Abstract

Intussusception remains a frequent cause of bowel obstruction in children and typically is treated by reduction via enema. Controversy persists regarding the optimal reduction technique to maximize success while minimizing morbidity. We reviewed our institutional data comparing outcomes of enema reduction that use contrast medium versus air. A systematic review also was undertaken of comparative studies evaluating pneumatic (oxygen or air) versus hydrostatic (any contrast medium) reduction. Critical appraisal was performed with the Methodological Index for Non Randomized Studies scale for observational studies, Jadad score for randomized trials. Meta-analysis was performed with REVMAN 5.1. Institutional data revealed a failed reduction rate of 20.4% (20/98) with air and 29.6% (8/27) with contrast reduction.
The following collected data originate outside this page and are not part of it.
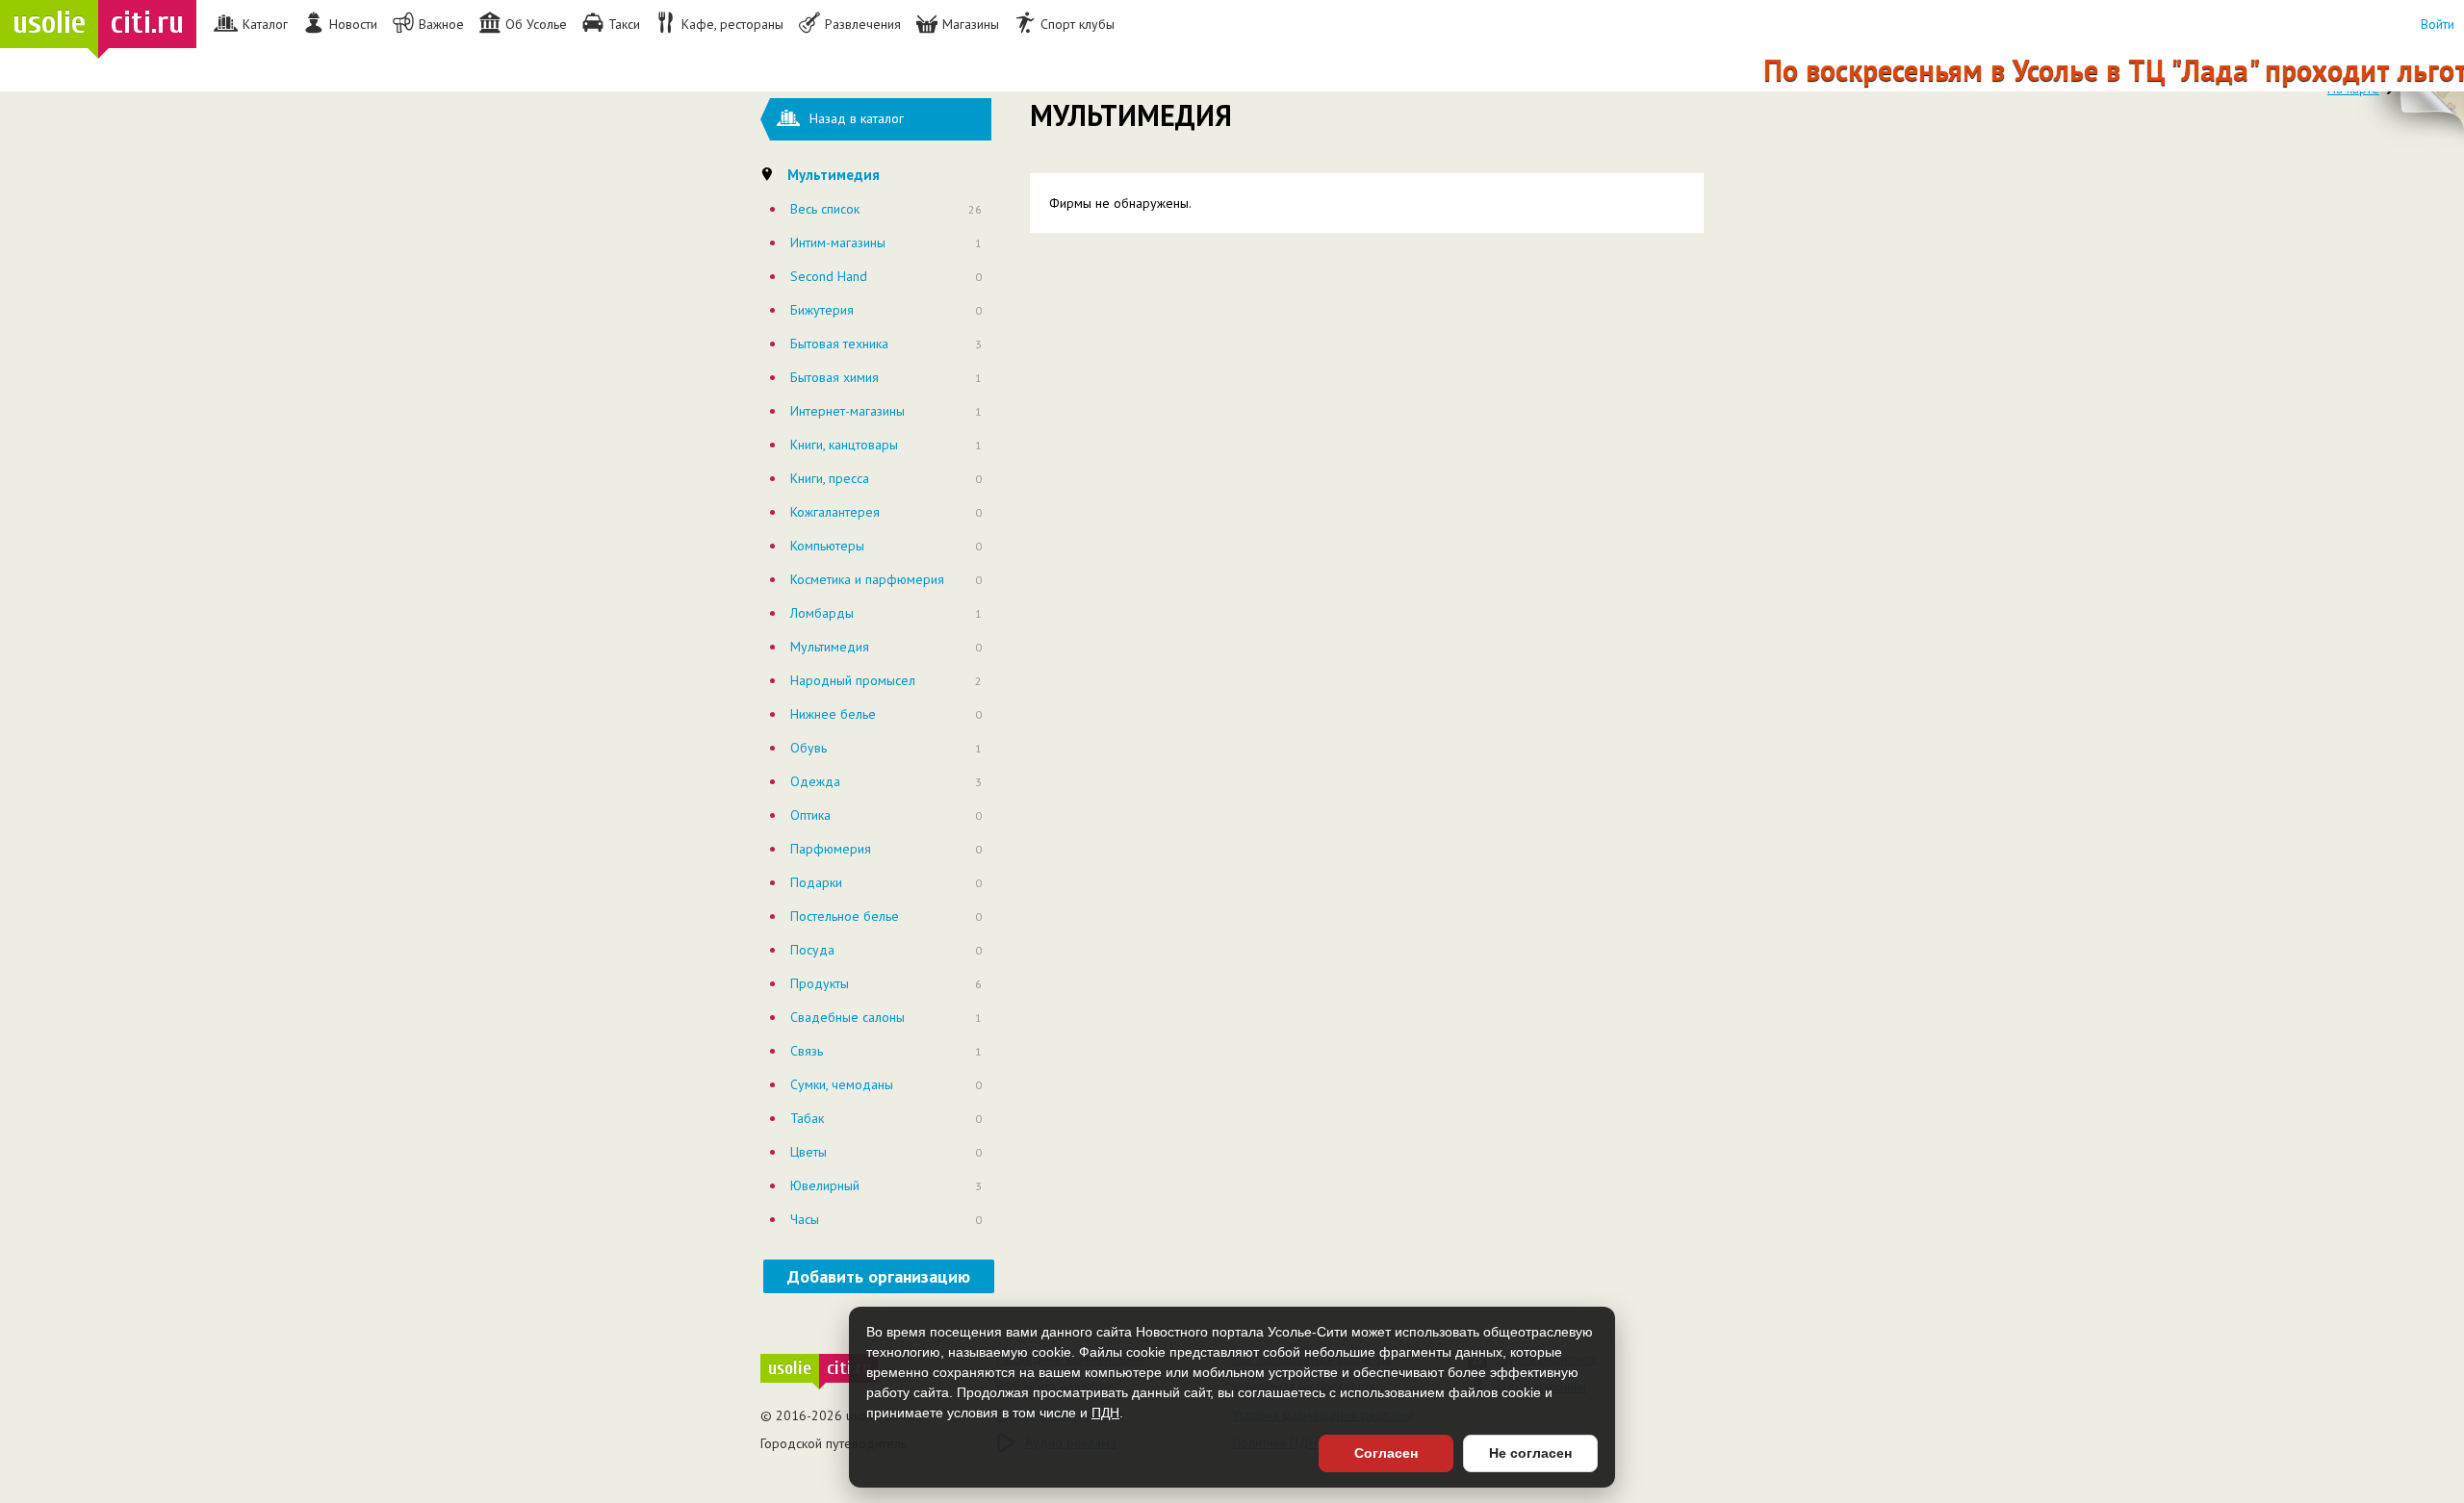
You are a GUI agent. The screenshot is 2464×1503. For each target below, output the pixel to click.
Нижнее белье (833, 714)
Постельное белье (844, 916)
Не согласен (1530, 1453)
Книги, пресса (829, 478)
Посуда (812, 949)
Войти (2437, 24)
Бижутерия (822, 309)
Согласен (1386, 1453)
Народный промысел (852, 680)
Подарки (816, 882)
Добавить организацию (878, 1276)
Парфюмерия (830, 848)
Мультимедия (829, 646)
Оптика (810, 815)
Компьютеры (827, 545)
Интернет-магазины (847, 411)
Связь (806, 1050)
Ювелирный (825, 1185)
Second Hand (828, 276)
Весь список (825, 208)
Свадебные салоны (847, 1017)
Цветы (808, 1151)
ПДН (1105, 1412)
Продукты (819, 983)
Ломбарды (822, 613)
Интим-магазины (838, 242)
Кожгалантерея (835, 512)
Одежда (815, 781)
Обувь (808, 747)
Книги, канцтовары (844, 444)
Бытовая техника (839, 343)
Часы (804, 1219)
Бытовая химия (834, 377)
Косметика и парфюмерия (867, 579)
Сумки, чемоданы (841, 1084)
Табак (807, 1118)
Nineteen studies were included in the systematic review. The cumulative failure rate favored pneumatic reduction (odds ratio [OR] 0.45; 95% confidence interval [95% CI] 0.34-0.60); sensitivity analysis of prospective studies demonstrated similar results (OR 0.39; 95% CI 0.24-0.63). The number needed to treat to eliminate one failed reduction was nine pneumatic reductions. No difference was noted in reported perforations (OR 0.98; 95% CI 0.48-2.03). Pneumatic reduction is more likely to successfully reduce intussusception in children without evidence of increased morbidity. In the context of available expertise, pneumatic reduction should be the method of choice for the treatment of intussusception barring an indication for immediate operative intervention.